Objectives: Create publication-quality plots and perform exploratory data analysis.

Time	Topic
09:00–09:30	Homework Review
09:30–10:30	Matplotlib Fundamentals — figure/axes model, plot(), scatter(), bar(), hist(), customization
10:30–10:45	Break
10:45–12:30	Seaborn for Statistical Visualization — distplot, boxplot, heatmap, pairplot, catplot, styling
12:30–14:00	Lunch
14:00–15:30	Exploratory Data Analysis (EDA) — Systematic approach: distributions, correlations, outliers, patterns. EDA workflow checklist
15:30–15:45	Break
15:45–17:00	Advanced Plots & Storytelling — Subplots, annotations, color palettes, saving figures, dashboard-style layouts

Lab 4: Perform a complete EDA on the cleaned dataset from Day 3. Answer the 5 questions with appropriate visualizations. Create a mini-report with narrative and figures.

Homework: Find a dataset relevant to your work/interests and prepare it for Day 5’s ML session.

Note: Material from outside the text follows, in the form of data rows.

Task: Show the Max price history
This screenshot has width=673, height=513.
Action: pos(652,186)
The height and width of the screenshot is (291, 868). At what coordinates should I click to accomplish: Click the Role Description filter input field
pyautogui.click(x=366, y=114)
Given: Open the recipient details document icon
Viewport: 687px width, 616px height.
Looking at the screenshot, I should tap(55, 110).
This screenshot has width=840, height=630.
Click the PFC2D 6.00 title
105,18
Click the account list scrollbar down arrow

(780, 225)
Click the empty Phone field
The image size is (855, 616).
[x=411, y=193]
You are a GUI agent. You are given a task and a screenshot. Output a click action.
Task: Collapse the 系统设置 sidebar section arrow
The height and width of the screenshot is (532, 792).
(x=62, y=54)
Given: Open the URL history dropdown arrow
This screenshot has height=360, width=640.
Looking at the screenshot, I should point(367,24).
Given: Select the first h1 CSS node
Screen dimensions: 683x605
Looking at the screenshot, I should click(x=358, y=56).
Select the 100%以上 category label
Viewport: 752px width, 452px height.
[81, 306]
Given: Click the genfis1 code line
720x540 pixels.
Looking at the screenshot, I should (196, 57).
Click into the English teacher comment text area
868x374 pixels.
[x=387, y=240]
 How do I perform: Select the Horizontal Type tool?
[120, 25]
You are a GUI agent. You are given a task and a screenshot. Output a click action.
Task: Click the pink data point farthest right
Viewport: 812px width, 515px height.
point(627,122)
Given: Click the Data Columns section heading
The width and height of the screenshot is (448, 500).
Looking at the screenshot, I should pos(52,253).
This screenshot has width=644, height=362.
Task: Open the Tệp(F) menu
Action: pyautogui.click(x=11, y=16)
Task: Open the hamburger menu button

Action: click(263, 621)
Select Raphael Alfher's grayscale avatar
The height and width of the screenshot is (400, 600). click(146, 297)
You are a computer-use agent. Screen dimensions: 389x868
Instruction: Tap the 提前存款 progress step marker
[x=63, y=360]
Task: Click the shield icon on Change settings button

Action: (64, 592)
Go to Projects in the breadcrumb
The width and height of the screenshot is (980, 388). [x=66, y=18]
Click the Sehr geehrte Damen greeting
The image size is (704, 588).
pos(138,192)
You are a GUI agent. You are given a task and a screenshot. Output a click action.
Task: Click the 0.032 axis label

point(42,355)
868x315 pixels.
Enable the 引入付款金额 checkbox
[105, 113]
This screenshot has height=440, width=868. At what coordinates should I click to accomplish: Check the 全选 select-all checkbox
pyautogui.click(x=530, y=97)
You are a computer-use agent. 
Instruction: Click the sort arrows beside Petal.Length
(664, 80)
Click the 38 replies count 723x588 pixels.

Day 5: Introduction to Machine Learning

Objectives: Build, evaluate, and interpret first ML models with scikit-learn.

Time	Topic
09:00–09:30	Homework Presentations — Share EDA findings
09:30–10:30	ML Concepts — Supervised vs. unsupervised learning, train/test split, overfitting, bias-variance tradeoff
10:30–10:45	Break
10:45–12:30	Classification — Logistic regression, decision trees, random forests. scikit-learn API: fit/predict/score
12:30–14:00	Lunch
14:00–15:30	Regression & Evaluation — Linear regression, metrics (MSE, R², accuracy, precision, recall, F1), cross-validation
15:30–15:45	Break
15:45–16:30	Unsupervised Learning — K-Means clustering, PCA for dimensionality reduction, visualization of clusters
16:30–17:00	Wrap-Up & Next Steps — Recap, resources for continued learning, Q&A, certificates

Lab 5 (Capstone): End-to-end mini-project: load a dataset, clean it, explore it, build a predictive model, evaluate it, and present results. Participants choose from:

Predicting crop yields from climate data
Customer churn classification
Housing price regression

Assessment

Daily labs (50%) — Completion and quality of hands-on exercises
Capstone project (30%) — End-to-end analysis on Day 5
Participation (20%) — Engagement in discussions and homework

Resources

Python Documentation
Pandas Documentation
scikit-learn User Guide
Kaggle Datasets
The Shape of Data — Geometry-based ML and data analysis

Certificate

Participants who complete all labs and the capstone project receive a certificate of completion from the instructor.